T. B.L. Tu utilises plusieurs objets qui ont une valeur sentimentale, comme une télévision ou le magnétoscope. Qu'est-ce qui te motive à utiliser des objets ayant un lien direct avec ton passé et comment te sens-tu quand tu modifies ces objets, parfois de manière permanente, dans le cadre de ta démarche artistique?

S-M. A. J'essaie d'écouter davantage mon intuition et d'adopter un processus de création artistique intentionnelle. Je pense que cette approche me permet de prêter attention à ce qui m'apporte le plus de joie. Au lieu d'essayer de penser et de choisir de manière logique, j'écoute mon intuition. Par exemple, une grande partie de mon exploration est liée à la nostalgie et à mon éducation du début des années 2000. Pour Chez soi (2025), ma vieille télévision était une évidence. J'ai cette télévision depuis que je suis toute jeune et, pendant des années, elle est restée dans un coin de ma chambre. De temps en temps, je jouais au prisonnier d'Azkaban de Harry Potter. Ce sont des moments qui m'apportent naturellement de la joie, et il m'a semblé évident d'inclure la télévision dans mon travail. En ce qui concerne la modification de mes objets personnels, j'ai parfois du mal à le faire. J'hésite entre les laisser dans une petite boîte dans mon placard ou les inclure dans mes œuvres et les embellir avec de la peinture ou des autocollants. Ces temps-ci, j'essaie de ne pas trop modifier les objets. Même si je fais ce qui me semble le plus naturel, je veux aussi que la pièce existe par elle-même, comme une forme d’expression authentique qui laisse sa propre trace. Je veux que les objets aient l'air usés, mais je ne veux pas nécessairement qu'ils aient l'air peints ou transformés.

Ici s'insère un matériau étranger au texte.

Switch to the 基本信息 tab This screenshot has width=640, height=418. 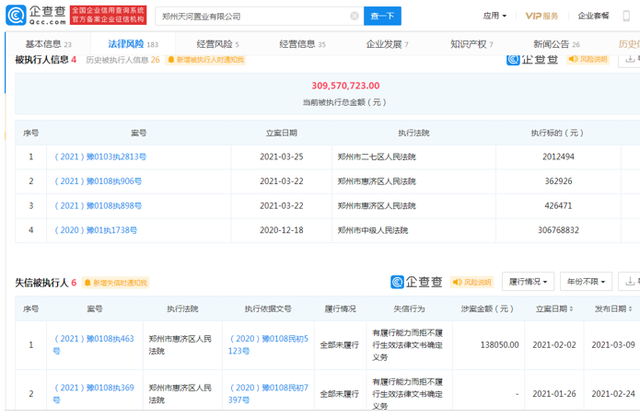(x=47, y=44)
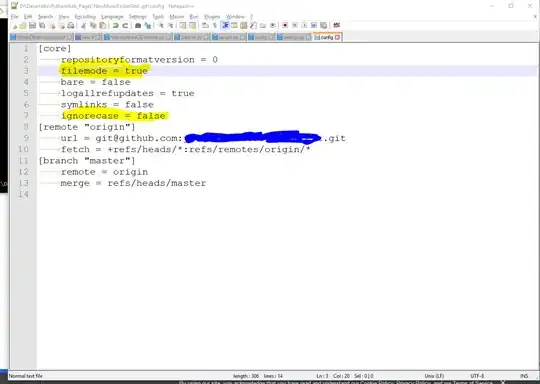
Task: Open the Language menu
Action: [x=112, y=17]
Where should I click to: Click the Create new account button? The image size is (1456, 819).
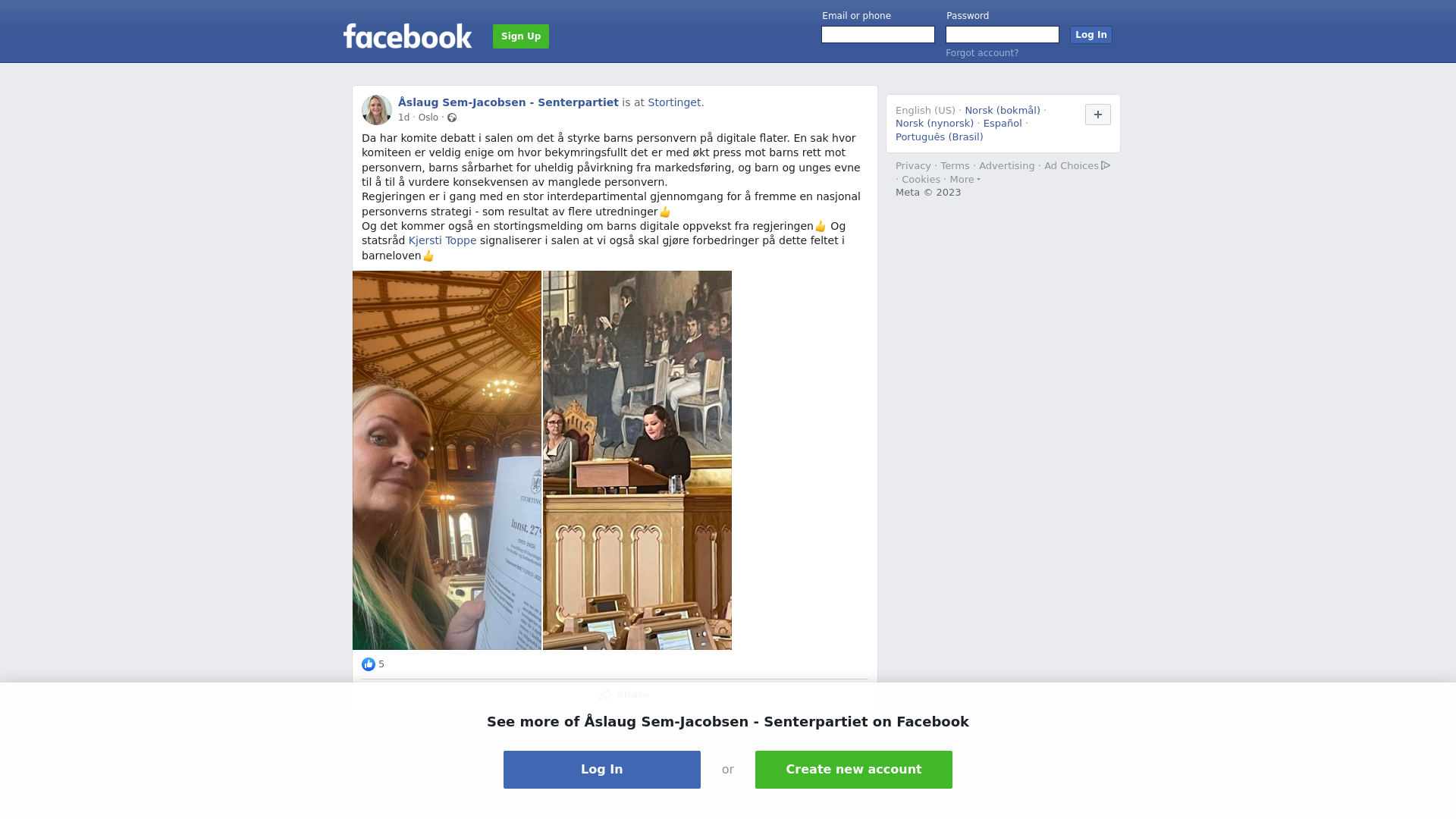(854, 770)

O. M. J'ai également remarqué que certaines œuvres comportaient des étiquettes de prix. Que représentent-elles ou que signifient-elles pour toi?

S-M. A. Pour différentes raisons, je pense que certaines étiquettes de prix ajoutent un contexte et une référence supplémentaires à l'objet. À première vue, avec les nombreuses et lourdes couches de gesso et de peinture à l'huile, on ne peut pas toujours deviner qu'il y a d'autres matériaux. Dans l'une de mes peintures (Protection for the Sleeper and the Departed), je faisais référence à un appui-tête traditionnel de l'Afrique de l'Est (Boni). J'avais ces étiquettes du Village des Valeurs qui indiquaient « bed and bath » (lit et bain). Cette association permet au spectateur de mieux comprendre la nature de l'objet. Ce genre de détails aide à contextualiser l'œuvre. Récemment, j'ai voulu montrer mon processus créatif, en faisant par exemple référence à la grille de transparence de Photoshop ou à l'outil Lasso. Dans le cadre de ma démarche créative, je travaille avec des photographies, du photo-collage et Photoshop. Dans cette série, les étiquettes de prix me permettent de révéler le processus de création, d'être transparente à ce sujet et de montrer le processus d'approvisionnement. L'autre jour, j'ai répondu à un appel vidéo de Rhonda pendant que j'achetais des matériaux au Village des Valeurs. Tout en essayant d'activer la mémoire et les références, je crée aussi mes propres souvenirs, de nouveaux souvenirs. Beaucoup de ces couvertures ne sont pas les miennes, elles appartiennent à d'autres personnes. C'est comme une pseudo-mémoire.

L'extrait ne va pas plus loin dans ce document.